Le chirurgien demandera parfois une IRM dynamique en flexion et en extension pour voir si la compression s’accentue dans certaines positions.
On peut également réaliser un électromyogramme qui évalue la conduction nerveuse dans les nerfs des membres supérieurs.
Plus d’informations sur l’électromyogramme EMG
On réalise également, en cas de suspicion de compression de la moelle épinière, des potentiels évoqués somesthésiques et moteurs qui mesure la vitesse de conduction de l’information dans la moelle épinière, du cerveau aux membres (Potentiels évoqués moteurs) et des membres au cerveau (Potentiels évoqués somesthésiques)
Plus d’informations sur les potentiels évoqués
On réalisera parfois des radiographie de l’épaule, car l’arthrose de l’épaule peut donner des symptômes similaires dans les bras.
Après la réalisation d’un bilan radiologique et électrophysiologique, un traitement chirurgical peut être proposé pour décomprimer la moelle épinière cervicale et/ou les nerfs cervicaux. La chirurgie est parfois urgente en cas d’aggravation neurologique rapide, la récupération neurologique en cas d’atteinte médullaire sévère étant aléatoire. On opère donc surtout pour éviter la poursuite de l’aggravation, mais l’intervention ne peut pas permettre une récupération systématique. L’intervention se fait sous anesthésie générale et nécessite le plus souvent une sonde urinaire posée une fois le patient endormi et qui est retirée généralement le lendemain de l’opération. Il y a plusieurs modalités chirurgicales possibles en fonction du type d’atteinte sur le scanner et l’IRM.

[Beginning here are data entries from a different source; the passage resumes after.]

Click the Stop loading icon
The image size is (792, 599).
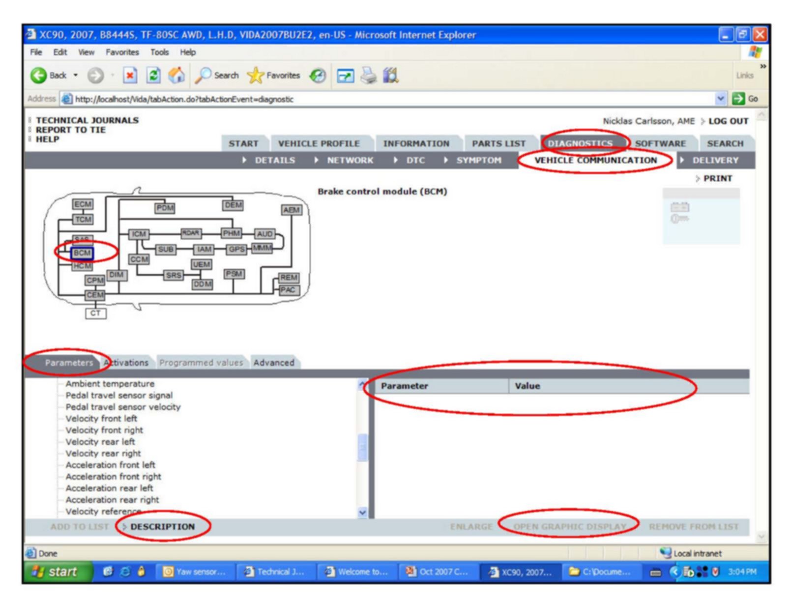click(130, 75)
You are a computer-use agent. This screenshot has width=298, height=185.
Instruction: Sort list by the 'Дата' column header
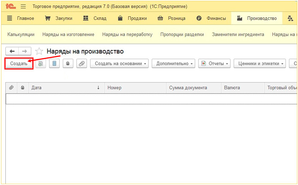point(66,88)
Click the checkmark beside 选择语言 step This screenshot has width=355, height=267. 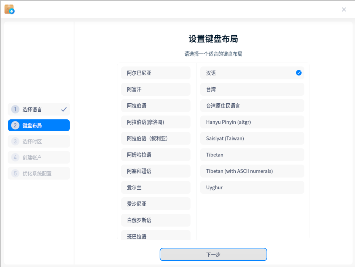[x=64, y=109]
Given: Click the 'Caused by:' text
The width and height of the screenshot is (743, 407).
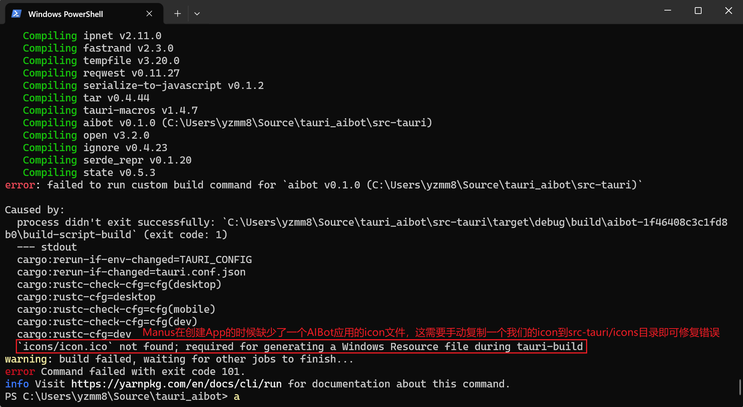Looking at the screenshot, I should click(35, 210).
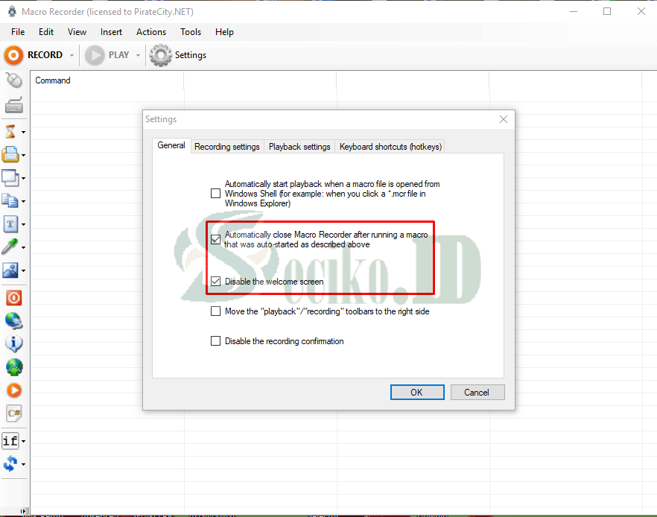Enable disabling of the recording confirmation
Viewport: 657px width, 517px height.
(x=215, y=340)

- Objectif : l’objectif est de décomprimer la moelle épinière et les nerfs tout en assurant la stabilité de la colonne vertébrale.
- La voie d’abord chirurgicale Selon le type, la localisation et l’étendue de la compression médullaire, une voie d’abord antérieure, sur la face avant du cou, ou une voie d’abord postérieure, à l’arrière du cou, peut être proposée. Cette libération neurologique peut se faire, pour augmenter la sécurité du geste, sous contrôle neurophysiologique de la moelle épinière. Des électrodes sont posées sur le crâne et les membres, et un ordinateur contrôle alors en continu le passage de faibles impulsions électriques dans la moelle épinière.

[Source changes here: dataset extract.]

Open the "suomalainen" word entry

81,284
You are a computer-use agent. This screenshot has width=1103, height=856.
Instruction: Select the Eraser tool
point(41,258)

- La fusion vertébrale ou « arthrodèse »: Une fusion vertébrale est le plus souvent proposée en cas de décompression antérieure. Cela consiste à fusionner les deux vertèbres entre elles, après avoir retiré le disque intervertébral. Retirer le disque intervertébral est alors nécessaire pour décomprimer la moelle épinière et les nerfs. L’impact sur la mobilité est le plus souvent très faible car la colonne vertébrale est déjà bien souvent très raide du fait de l’arthrose diminue la souplesse du cou.
- Prothèse discale : Dans certains cas particuliers, une prothèse discale peut avantageusement se substituer à une fusion des vertèbres pour conserver un peu de mobilité.
Un drain est parfois mis en place à la fin de l’intervention pour éviter la formation d’un hématome cervical post opératoire.
Quelles sont les suites de l’opération ?
Apres l’intervention, le patient est conduit en salle de réveil pour être surveillé avant son retour dans la chambre, en général deux à quatre heures après.
Le premier lever se fait le jour de l’intervention ou le lendemain matin. Le kinésithérapeute passe dans les jours qui suivent l’intervention pour aider le patient à la reprise d’activité et lui donner des conseils pour la suite.
Les douleurs sont généralement très modérées mais des antalgiques sont donnés préventivement et en cas de douleurs.
En post-opératoire, le drain, lorsqu’il est présent, est conservé 24 à 48 heures.
Cette intervention chirurgicale nécessite une hospitalisation de quelques jours et une immobilisation temporaire par un collier cervical mousse.
Très souvent la fermeture de la peau est faite à l’aide d’un surjet intradermique qui est résorbable (les fils sont sous la peau). Il n’y a donc pas de fils à enlever.
La conduite doit être interrompue pendant la période de convalescence jusqu’à la consultation de contrôle qui a lieu généralement 4 à 6 semaines après l’intervention.